**The problem:** The records below are to be reproduced exactly, and no picture should appear in the copy.

**Records supplied:**
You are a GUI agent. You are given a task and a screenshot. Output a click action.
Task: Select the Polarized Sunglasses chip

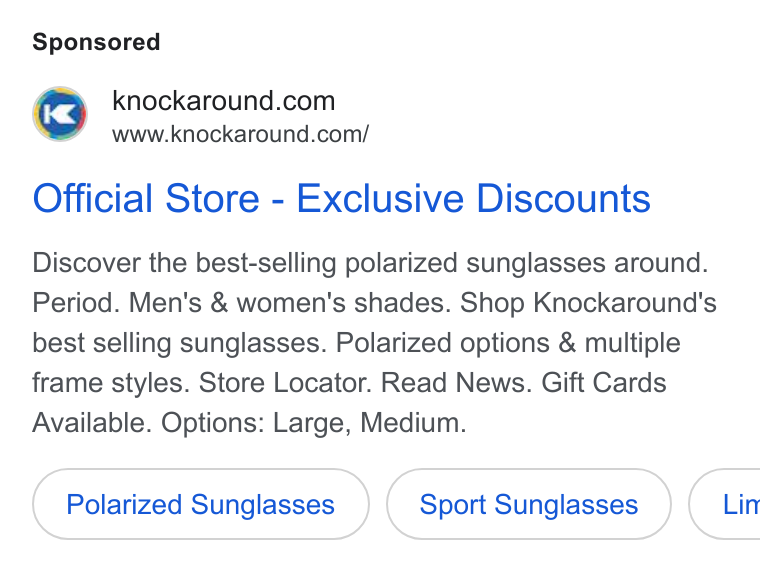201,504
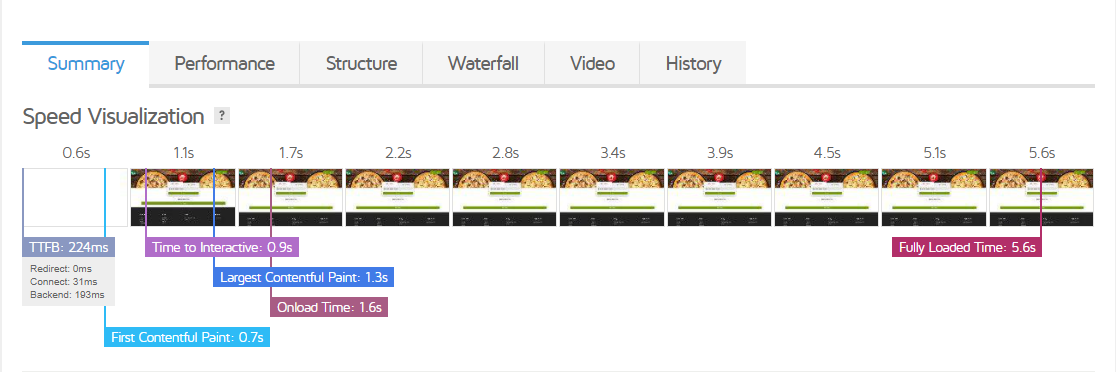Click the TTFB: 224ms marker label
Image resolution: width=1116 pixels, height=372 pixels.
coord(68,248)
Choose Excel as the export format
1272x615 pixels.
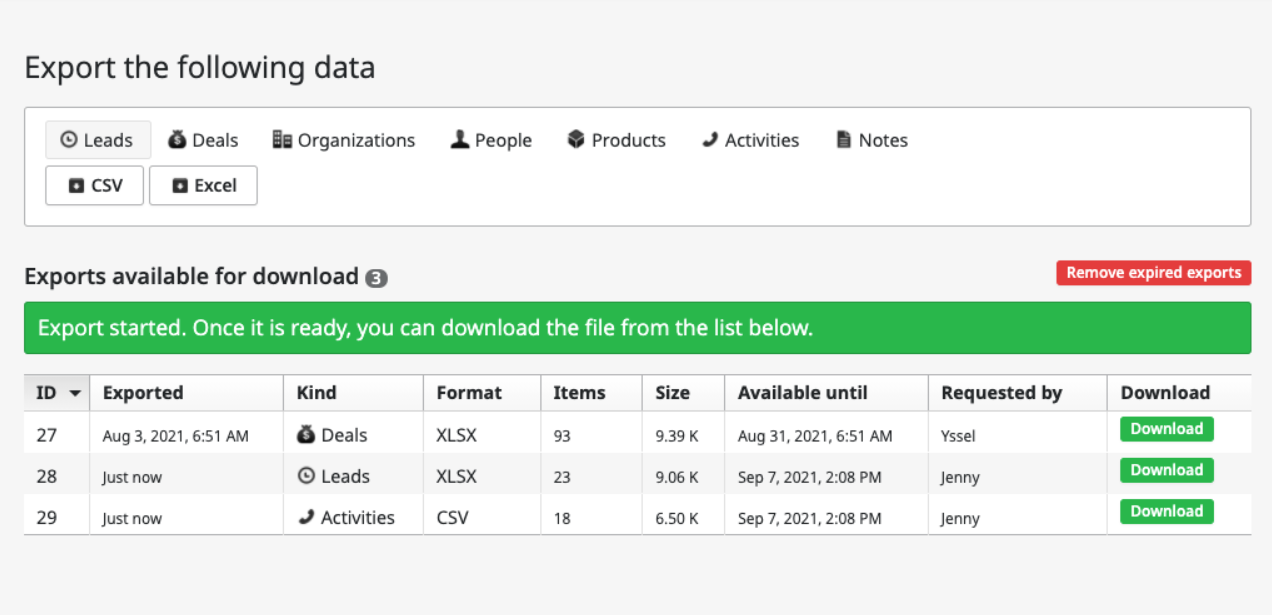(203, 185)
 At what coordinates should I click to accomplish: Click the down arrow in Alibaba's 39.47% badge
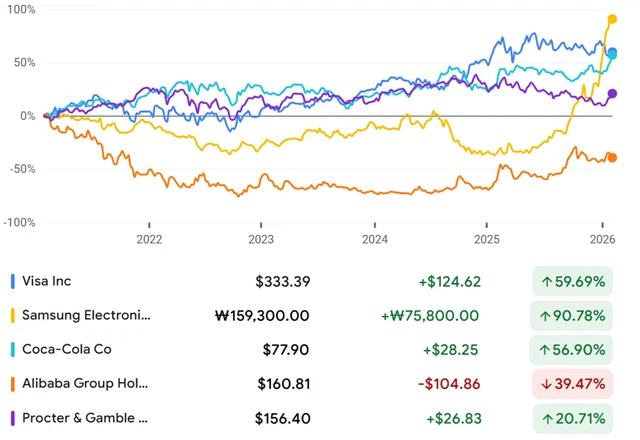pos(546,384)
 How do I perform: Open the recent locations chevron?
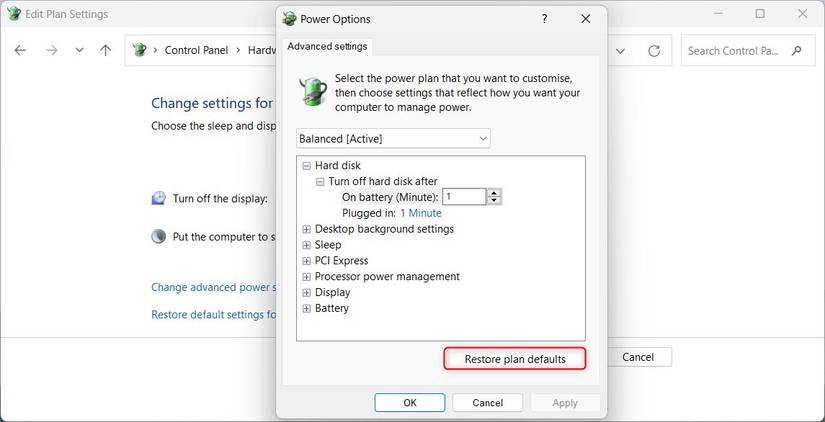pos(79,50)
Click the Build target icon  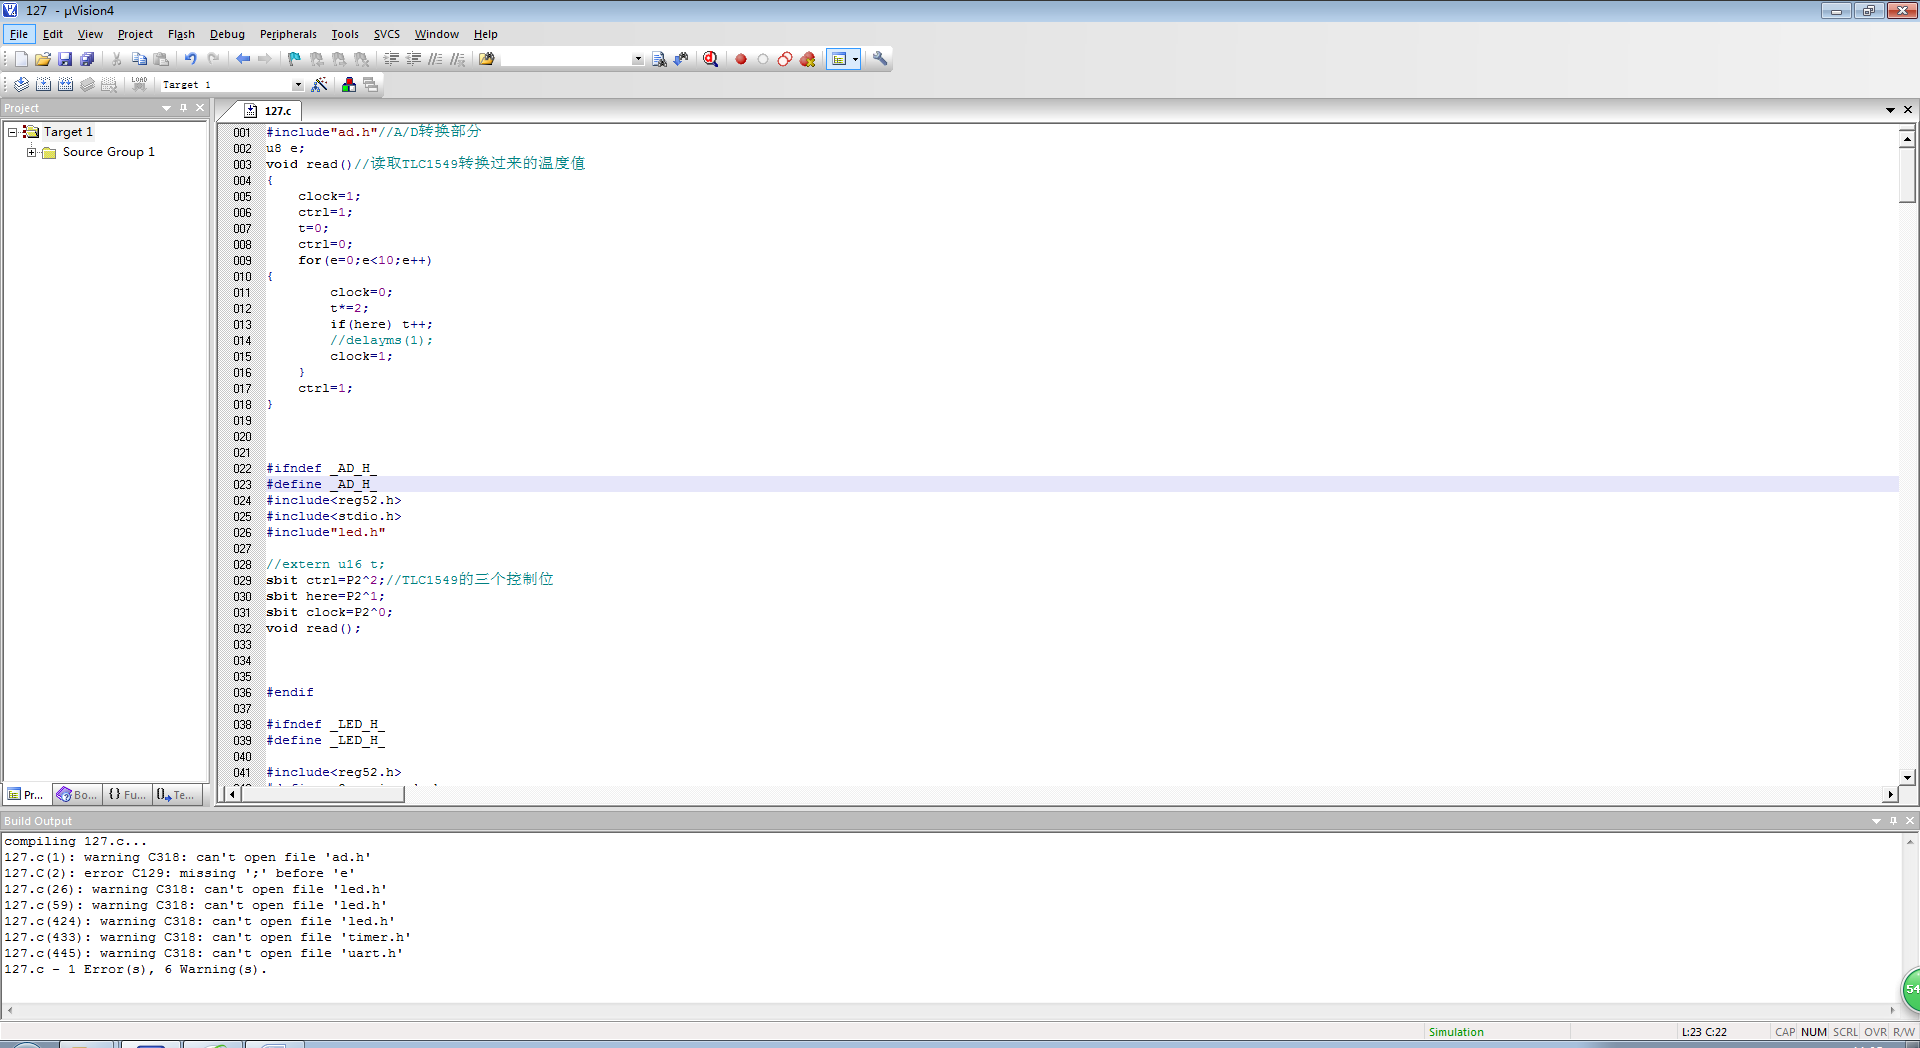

**Exercise result:**
You are a GUI agent. You are given a task and a screenshot. Output a click action.
Task: Select the Polarized Sunglasses chip

201,504
Click the TTFB: 224ms marker label
Image resolution: width=1116 pixels, height=372 pixels.
coord(68,248)
Choose Excel as the export format
1272x615 pixels.
(203, 185)
 At what coordinates should I click to accomplish: Click the down arrow in Alibaba's 39.47% badge
pos(546,384)
 How do I perform: Open the recent locations chevron?
pos(79,50)
Click the Build target icon  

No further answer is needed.